His gaze swept over my body in a cursory assessment, and his brows rose up his forehead. I couldn’t tell if he was amused or exasperated.

“What?”

“You’re wearing a dress.” His indigo eyes lowered to my skirt again.

I couldn’t hold back a grin. “Very observant.”

“Is there a particular reason you’re training in a dress instead of fighting leathers?”

I glanced down at my dress. There was nothing about it that restricted my movements, and it was much more comfortable than the tight leather outfits my brothers fought in.

Plus it was pretty. The white fabric contrasted beautifully with my bronze skin, and vines of little pink flowers gave it a cute vintage look.

Lifting my eyes back to Micah’s, I shrugged. “I like it. Did you come all the way here to comment on my clothing?”

“No.” He ran a hand through his inky-black hair. “I’m meeting Sam here.”

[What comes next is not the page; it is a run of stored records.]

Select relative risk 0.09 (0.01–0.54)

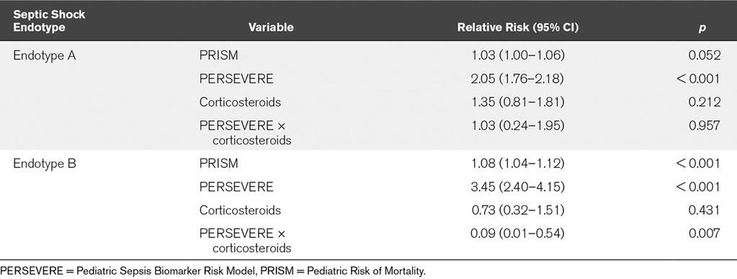(518, 233)
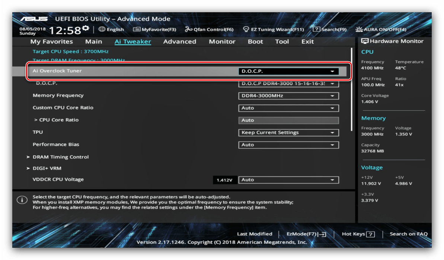
Task: Open Ai Overclock Tuner D.O.C.P. dropdown
Action: coord(288,71)
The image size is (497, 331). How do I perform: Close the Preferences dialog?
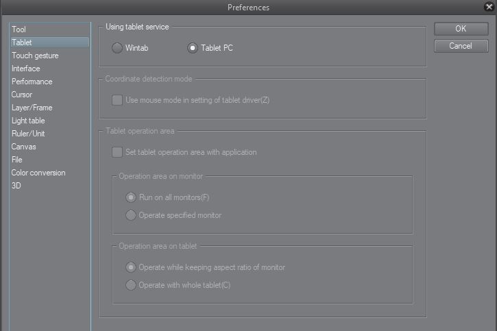(x=489, y=7)

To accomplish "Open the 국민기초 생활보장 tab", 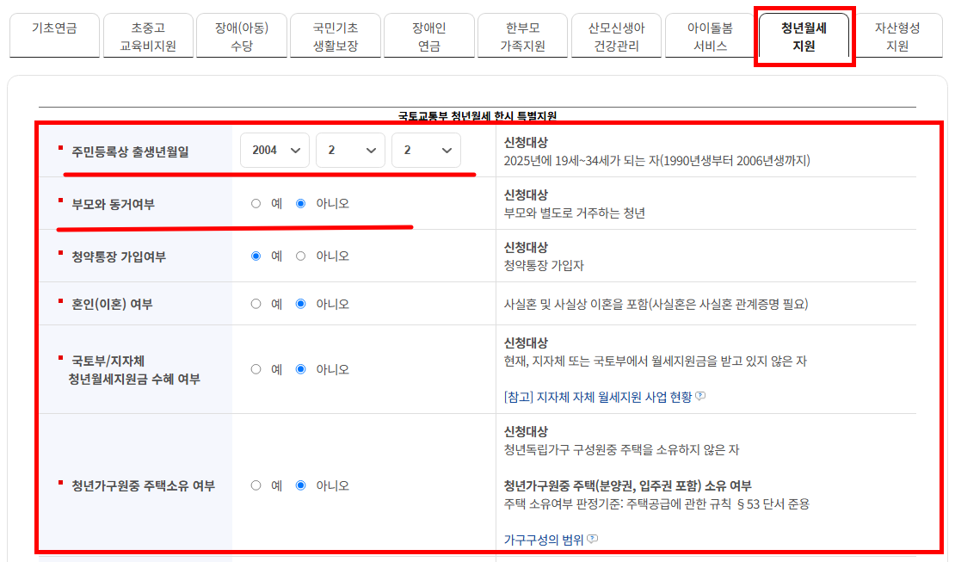I will [336, 35].
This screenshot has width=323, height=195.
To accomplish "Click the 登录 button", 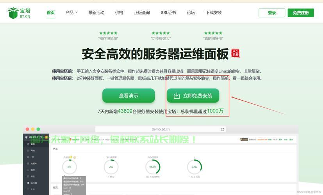I will coord(272,13).
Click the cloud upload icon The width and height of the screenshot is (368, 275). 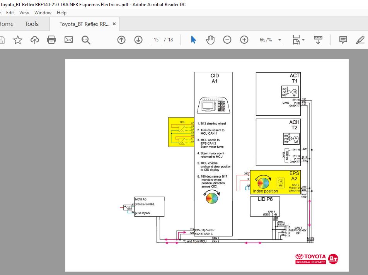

“Oh.” I tried to ignore the way my heart dropped in disappointment. Of course Micah wasn’t here for me. This was Sam’s building, not mine. And Micah never needed me for anything. The last job he’d given me was regrowing Nate’s wings when I first joined the secret order.

Occasionally, Sam or Nate called me when they needed a healer for their wives, and all the demon hunters at Youngblood had my number on speed dial. But I wasn’t given real jobs. I was a healer for a group of angels who all healed almost instantly. Which meant I was practically useless.

“I didn’t know Sam was in the city,” I added.

“I asked him to meet me here. We need the room.”